Task goal
Write out each line of the entries below that holds the word "Defrost".

Stored items
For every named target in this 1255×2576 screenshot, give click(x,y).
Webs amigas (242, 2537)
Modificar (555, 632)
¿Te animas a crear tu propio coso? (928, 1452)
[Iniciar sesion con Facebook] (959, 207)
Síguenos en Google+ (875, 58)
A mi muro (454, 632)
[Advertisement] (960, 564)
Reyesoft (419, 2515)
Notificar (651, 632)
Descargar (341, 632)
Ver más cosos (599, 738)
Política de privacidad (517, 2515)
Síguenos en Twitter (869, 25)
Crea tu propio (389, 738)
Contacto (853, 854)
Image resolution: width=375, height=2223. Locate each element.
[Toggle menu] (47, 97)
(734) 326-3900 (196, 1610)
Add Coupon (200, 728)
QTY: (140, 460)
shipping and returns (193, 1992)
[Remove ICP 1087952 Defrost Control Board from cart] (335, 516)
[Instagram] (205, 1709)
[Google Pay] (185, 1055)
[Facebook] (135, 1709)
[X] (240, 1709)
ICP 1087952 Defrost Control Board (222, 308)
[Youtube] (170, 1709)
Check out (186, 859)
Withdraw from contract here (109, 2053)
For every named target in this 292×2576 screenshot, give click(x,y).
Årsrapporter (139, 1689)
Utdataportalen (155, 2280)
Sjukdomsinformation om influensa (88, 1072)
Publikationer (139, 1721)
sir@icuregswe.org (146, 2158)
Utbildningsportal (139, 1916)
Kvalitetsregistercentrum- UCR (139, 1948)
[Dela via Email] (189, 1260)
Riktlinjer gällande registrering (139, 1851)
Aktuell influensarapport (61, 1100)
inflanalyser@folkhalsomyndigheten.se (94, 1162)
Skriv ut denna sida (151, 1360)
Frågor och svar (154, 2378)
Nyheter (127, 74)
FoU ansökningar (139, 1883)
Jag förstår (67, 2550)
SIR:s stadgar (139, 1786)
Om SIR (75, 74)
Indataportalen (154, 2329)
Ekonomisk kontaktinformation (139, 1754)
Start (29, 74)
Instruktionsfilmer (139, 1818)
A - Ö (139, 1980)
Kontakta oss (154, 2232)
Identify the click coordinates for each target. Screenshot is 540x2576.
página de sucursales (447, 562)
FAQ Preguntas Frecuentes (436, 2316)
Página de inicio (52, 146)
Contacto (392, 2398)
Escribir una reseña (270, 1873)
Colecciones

Answer for this exercise
[Remove ICP 1087952 Defrost Control Board from cart] (335, 516)
ICP 1087952 Defrost Control Board (222, 308)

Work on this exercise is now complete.